Pedagogical Experimentation
The university is a place of exception, a space of supposed transcendence. Within this suspended irreality, students are often removed from the world around them, washed of the dirt under their nails, and immersed in a body of knowledge that purports to stretch beyond the petty concerns of place. In the classes that produced Micropolitan America, Kyriakou and Krimizi ejected their students from this intellectual fiction at highway speeds into the ignored and contested landscapes that both surround them, and, in many cases, where they’ve lived.

The road trip became a tool of resistance to the norms of education that erase regional specificity. The surveys became the record of this protest. But, the road trip is itself a contested method of experiencing the world. Left to one’s own devices, we might slide back onto the interstate and re-enter the nodal network of American metropolitanism that reduces these spaces to a peripheral blur. It is in this friction where Micropolitan America’s most provocative lessons might be felt.
Within each class, Kyriakou and Krimizi had to offer the students a crash course on rurality and impart the deep patience it takes to both see a place and earn its trust. The model of the contemporary university resists this. The duration of a semester restricts participation to a fifteen-week window where the subject at hand might not budge an inch. Micropolitan America reveals the temporal friction between the length of time needed to understand a rural place and the brief window students are given to learn from it. It’s no wonder these small towns so often get ignored in academia, the university is structurally ignorant of them.
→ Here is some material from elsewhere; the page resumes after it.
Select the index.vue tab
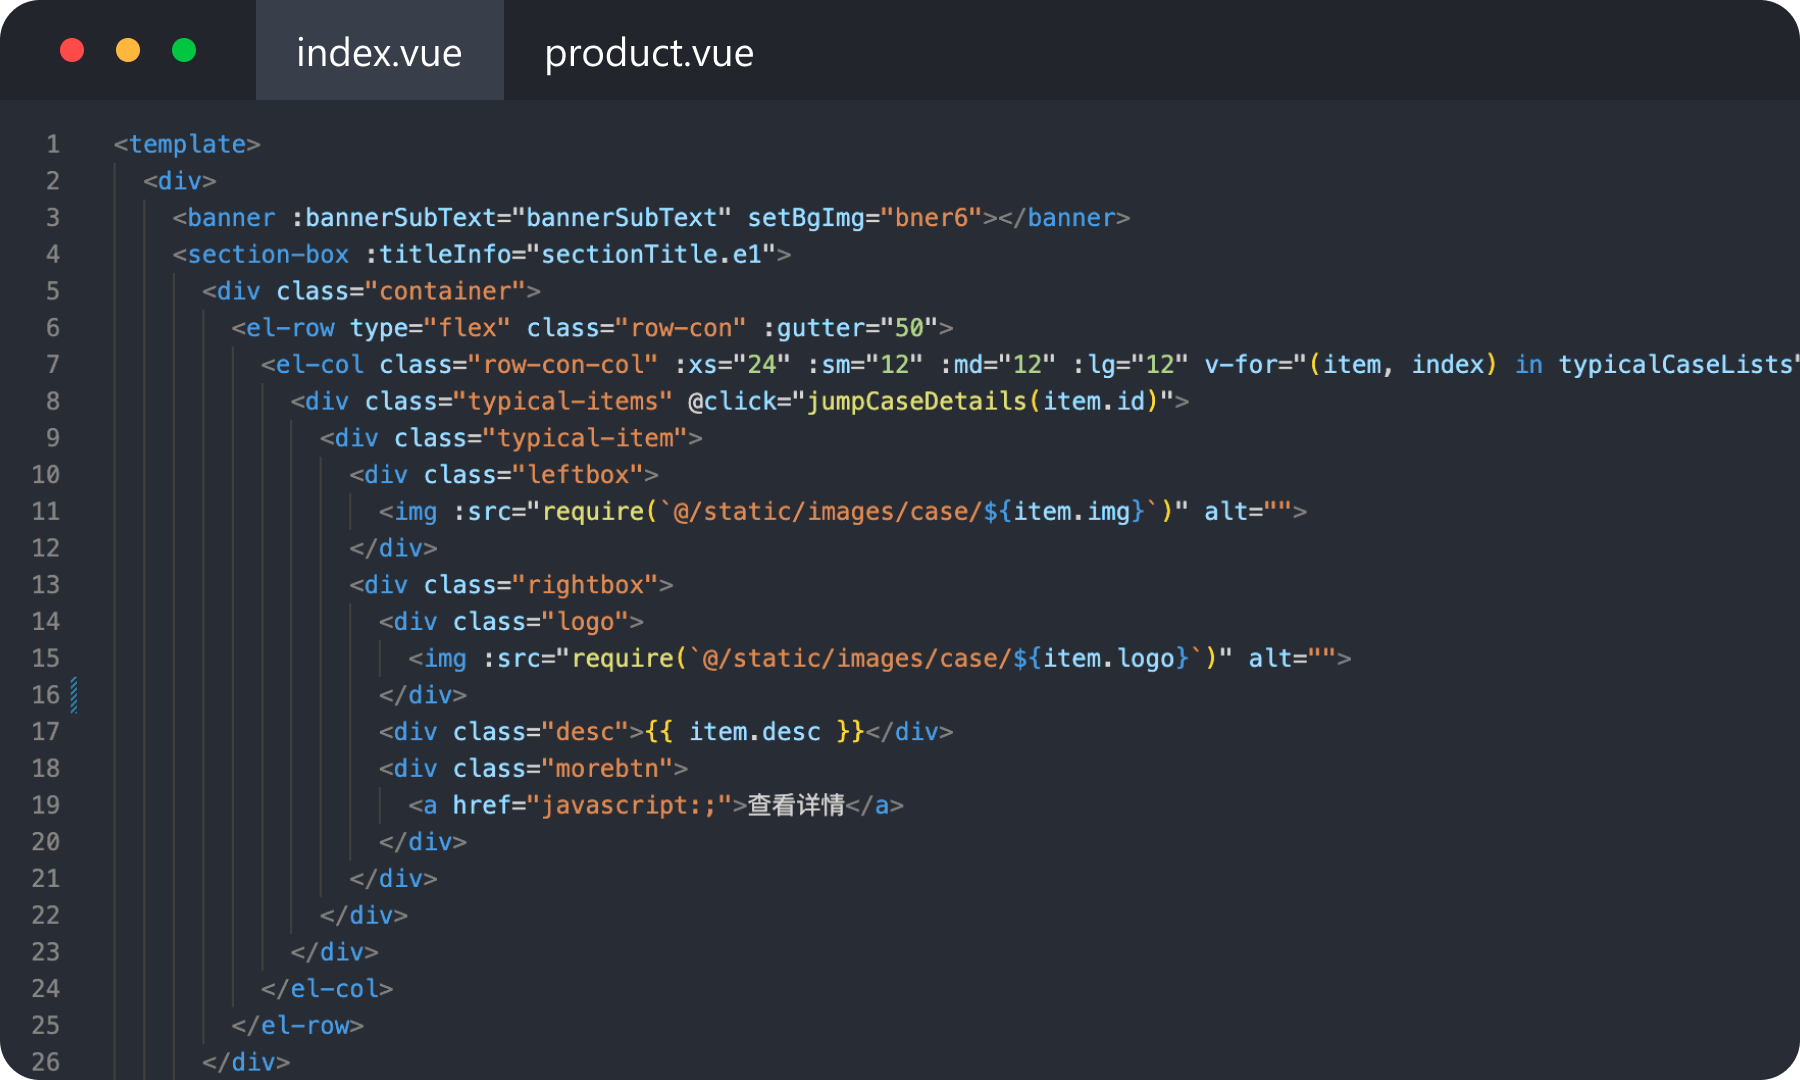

In design schools, this blindness might be most typically seen in short-term projects that scheme quick fixes for flyover country, or in the importing of metropolitan pedagogies to rural institutions.

If the road trip only allows for an immediate bodily impression of these out-of-the-way places, in studios, Kyriakou and Krimizi task the students with fictionalizing the chosen communities in order to produce more material for intervention. The fictions themselves wait patiently in the back corner of the exhibition beside a rustic loveseat, at once the most modestly presented information and the most critical. In these fictions—most often written as performance scripts—the students are allowed free reign to imagine the lives tucked behind the western facades. In these writings, they are able to break beyond the visual and into the lived, even if only imagined.

As the years of American deindustrialization have shown, the politics of the provinces have a strong hand on the rudder of federal policy. In the long decades of being ignored by the American liberal mainstream, many of these small towns have been captured by a conservative imagination once seemingly beyond the pale. And, while a reporter from the New York Times might show up once every four years to patronize and a more typical academic engagement might pass through town with a gale of unkept promises, Kyriakos and Krimizi’s pedagogy offers an introduction to the skills it might take to make real change: attention, patience, and a willingness to make-do. As the pedagogy bumps against the limits of university time, and the show demands a slow consumption even as it offers slick images, the patient viewer might leave the gallery with much the same tools as the well-learned student, and with a desire and heart aching to get off the beaten path, and stay there.
On March 12, the exhibition will open in the Rhode Island School of Design’s Bayard Ewing Gallery.
Adrienne Economos-Miller is a builder and teacher made from trash, ruins, and other obscene matters. She is working on and through collective labor practices, vernacular languages, and the architectures of desire.